Scientists from Italy concluded that urban children with asthma living near parks or green spaces have fewer days with symptoms of the disease.
The study examined children with persistent asthma living in the city. Over the course of two weeks, the number of days with illness was recorded, then this data was correlated with the distance from their homes to the nearest park. The results showed that living near a park can benefit children with asthma, especially older children, who are more likely to travel to the park on their own.
Living in an urban environment increases the risk of asthma in children. Factors associated with urban life, such as air pollution, are known to contribute to high rates of poorly controlled asthma. Previous research has shown that children with asthma can benefit from exercise. The presence of green spaces promotes physical activity and helps to be more frequent in areas with clean air.
The researchers wanted to see if something as simple as a neighborhood could help children with poorly controlled asthma in Baltimore, USA. It is a city of about six hundred and twenty thousand, with pollution levels similar to New York and Los Angeles, but slightly lower than London and Milan.
The researchers interviewed parents of one hundred and ninety-six children, ages three to twelve, who had sought help for asthma or had been hospitalized for their illness over the past year. Basically, this group of children was made up of African Americans. Their families are of lower socioeconomic status, which means that they represent a population group with a high risk of death from asthma.
The researchers asked parents how many days each child suffered from symptoms such as shortness of breath, chest pain, and wheezing. At the same time, they compared the distances between the children’s home addresses and the nearest green zone. It was found that the children were, on average, only two hundred and fifty meters from the nearest park, but if some lived near the parks, others were more than a kilometer away.
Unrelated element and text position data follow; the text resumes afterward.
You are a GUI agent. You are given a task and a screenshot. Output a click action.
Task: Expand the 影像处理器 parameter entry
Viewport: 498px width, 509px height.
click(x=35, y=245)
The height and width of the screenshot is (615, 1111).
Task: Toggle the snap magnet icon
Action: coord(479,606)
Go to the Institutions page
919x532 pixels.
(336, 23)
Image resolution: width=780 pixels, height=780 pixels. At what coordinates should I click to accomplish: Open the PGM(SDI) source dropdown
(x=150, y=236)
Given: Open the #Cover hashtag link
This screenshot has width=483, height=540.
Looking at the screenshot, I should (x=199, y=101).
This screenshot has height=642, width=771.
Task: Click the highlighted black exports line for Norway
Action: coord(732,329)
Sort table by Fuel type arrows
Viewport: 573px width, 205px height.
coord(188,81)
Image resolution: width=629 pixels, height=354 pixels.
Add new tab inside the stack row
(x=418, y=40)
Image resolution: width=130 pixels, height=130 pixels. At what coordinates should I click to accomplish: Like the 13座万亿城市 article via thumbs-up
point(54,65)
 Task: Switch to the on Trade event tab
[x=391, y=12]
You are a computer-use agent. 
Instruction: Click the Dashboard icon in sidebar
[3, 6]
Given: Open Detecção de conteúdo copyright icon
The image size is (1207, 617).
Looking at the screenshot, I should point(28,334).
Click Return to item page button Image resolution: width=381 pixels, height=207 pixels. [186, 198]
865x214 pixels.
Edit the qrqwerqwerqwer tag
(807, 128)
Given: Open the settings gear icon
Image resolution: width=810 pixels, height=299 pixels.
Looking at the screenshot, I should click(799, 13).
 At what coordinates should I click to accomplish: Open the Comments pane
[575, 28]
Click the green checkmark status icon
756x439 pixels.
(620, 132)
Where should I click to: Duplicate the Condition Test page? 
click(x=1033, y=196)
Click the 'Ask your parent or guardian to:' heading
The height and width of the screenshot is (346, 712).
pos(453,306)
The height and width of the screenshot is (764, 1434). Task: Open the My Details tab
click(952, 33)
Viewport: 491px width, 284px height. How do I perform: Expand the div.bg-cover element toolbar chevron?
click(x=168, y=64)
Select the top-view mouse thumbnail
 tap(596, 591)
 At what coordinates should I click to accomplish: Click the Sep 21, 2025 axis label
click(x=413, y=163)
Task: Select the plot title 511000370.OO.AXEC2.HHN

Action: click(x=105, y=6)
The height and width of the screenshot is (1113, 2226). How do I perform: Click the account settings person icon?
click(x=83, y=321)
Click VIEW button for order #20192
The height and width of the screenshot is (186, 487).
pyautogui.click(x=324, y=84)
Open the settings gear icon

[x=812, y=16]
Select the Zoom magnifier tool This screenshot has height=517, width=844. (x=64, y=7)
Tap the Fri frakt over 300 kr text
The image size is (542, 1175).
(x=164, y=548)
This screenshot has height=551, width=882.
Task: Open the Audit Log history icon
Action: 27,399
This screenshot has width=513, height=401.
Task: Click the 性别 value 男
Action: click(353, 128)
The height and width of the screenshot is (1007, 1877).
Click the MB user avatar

For every three hundred and five meters from the house to the park, there was one extra day when the children suffered from asthma symptoms. For example, a child who lives near a park had an average of five days with symptoms, while a child who lives three hundred and five meters from the park had six such days. Older children living near the park had an average of five days with symptoms, while a child living just one hundred and fifty-two meters from the park had six days.
The effect is especially noticeable in children aged six years and older. This may be explained by the fact that they have more freedom to choose where they want to go, compared to younger children. The results are important as they provide further support for the benefits of urban parks and suggest that sound building policies can improve children’s health. In addition, the data will help healthcare providers gain a more holistic view of their patients by understanding how access to green space can affect health.
The study is slated to expand to analyze the relationship between different forms of green space, including parks and backyards and gardens, and their relationship to asthma symptoms in children.